▸ **RECORDS FOR THIS TASK**:
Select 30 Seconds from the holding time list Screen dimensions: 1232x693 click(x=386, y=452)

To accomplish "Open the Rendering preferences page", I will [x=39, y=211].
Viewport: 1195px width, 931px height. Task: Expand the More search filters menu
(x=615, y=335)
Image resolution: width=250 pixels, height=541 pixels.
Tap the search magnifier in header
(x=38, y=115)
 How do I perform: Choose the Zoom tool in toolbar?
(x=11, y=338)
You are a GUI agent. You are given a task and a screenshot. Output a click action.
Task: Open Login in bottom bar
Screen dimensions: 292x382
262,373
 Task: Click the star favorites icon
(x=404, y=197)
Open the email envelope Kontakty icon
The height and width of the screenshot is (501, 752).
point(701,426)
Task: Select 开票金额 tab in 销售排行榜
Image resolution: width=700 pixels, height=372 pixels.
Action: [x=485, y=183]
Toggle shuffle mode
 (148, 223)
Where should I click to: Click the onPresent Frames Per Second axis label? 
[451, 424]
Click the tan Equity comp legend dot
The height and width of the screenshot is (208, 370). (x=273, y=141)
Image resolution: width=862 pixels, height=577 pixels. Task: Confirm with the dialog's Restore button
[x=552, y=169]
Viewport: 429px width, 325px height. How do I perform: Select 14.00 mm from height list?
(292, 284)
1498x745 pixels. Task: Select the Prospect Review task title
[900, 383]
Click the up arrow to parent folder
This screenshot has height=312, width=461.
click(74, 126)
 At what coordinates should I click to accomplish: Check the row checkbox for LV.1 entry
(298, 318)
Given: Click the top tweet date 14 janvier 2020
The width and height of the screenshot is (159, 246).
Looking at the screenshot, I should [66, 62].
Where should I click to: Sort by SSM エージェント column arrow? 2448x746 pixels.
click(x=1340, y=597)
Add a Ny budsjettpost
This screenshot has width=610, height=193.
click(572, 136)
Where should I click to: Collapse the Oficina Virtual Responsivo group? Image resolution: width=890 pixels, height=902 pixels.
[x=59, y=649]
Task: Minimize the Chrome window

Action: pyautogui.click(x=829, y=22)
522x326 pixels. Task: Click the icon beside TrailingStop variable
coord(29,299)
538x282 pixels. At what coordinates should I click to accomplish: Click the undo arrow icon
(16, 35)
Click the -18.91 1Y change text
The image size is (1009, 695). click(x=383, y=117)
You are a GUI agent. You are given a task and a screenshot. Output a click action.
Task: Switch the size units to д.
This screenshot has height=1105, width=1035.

▸ **WHAT TO WORK ON**:
Copy out the entries. Leave every line exactly as it is.

▸ **TASK RESPONSE**:
Select 30 Seconds from the holding time list Screen dimensions: 1232x693 click(x=386, y=452)

To accomplish "Open the Rendering preferences page", I will [x=39, y=211].
Viewport: 1195px width, 931px height. Task: Expand the More search filters menu
(x=615, y=335)
Image resolution: width=250 pixels, height=541 pixels.
Tap the search magnifier in header
(x=38, y=115)
 How do I perform: Choose the Zoom tool in toolbar?
(x=11, y=338)
You are a GUI agent. You are given a task and a screenshot. Output a click action.
Task: Open Login in bottom bar
Screen dimensions: 292x382
262,373
 Task: Click the star favorites icon
(x=404, y=197)
Open the email envelope Kontakty icon
The height and width of the screenshot is (501, 752).
point(701,426)
Task: Select 开票金额 tab in 销售排行榜
Image resolution: width=700 pixels, height=372 pixels.
Action: [x=485, y=183]
Toggle shuffle mode
 (148, 223)
Where should I click to: Click the onPresent Frames Per Second axis label? 
[451, 424]
Click the tan Equity comp legend dot
The height and width of the screenshot is (208, 370). (x=273, y=141)
Image resolution: width=862 pixels, height=577 pixels. Task: Confirm with the dialog's Restore button
[x=552, y=169]
Viewport: 429px width, 325px height. How do I perform: Select 14.00 mm from height list?
(292, 284)
1498x745 pixels. Task: Select the Prospect Review task title
[900, 383]
Click the up arrow to parent folder
This screenshot has height=312, width=461.
click(74, 126)
 At what coordinates should I click to accomplish: Check the row checkbox for LV.1 entry
(298, 318)
Given: Click the top tweet date 14 janvier 2020
The width and height of the screenshot is (159, 246).
Looking at the screenshot, I should [66, 62].
Where should I click to: Sort by SSM エージェント column arrow? 2448x746 pixels.
click(x=1340, y=597)
Add a Ny budsjettpost
This screenshot has width=610, height=193.
click(572, 136)
Where should I click to: Collapse the Oficina Virtual Responsivo group? Image resolution: width=890 pixels, height=902 pixels.
[x=59, y=649]
Task: Minimize the Chrome window

Action: pyautogui.click(x=829, y=22)
522x326 pixels. Task: Click the icon beside TrailingStop variable
coord(29,299)
538x282 pixels. At what coordinates should I click to accomplish: Click the undo arrow icon
(16, 35)
Click the -18.91 1Y change text
The image size is (1009, 695). click(x=383, y=117)
You are a GUI agent. You are given a task and a screenshot. Output a click action.
Task: Switch the size units to д.
This screenshot has height=1105, width=1035.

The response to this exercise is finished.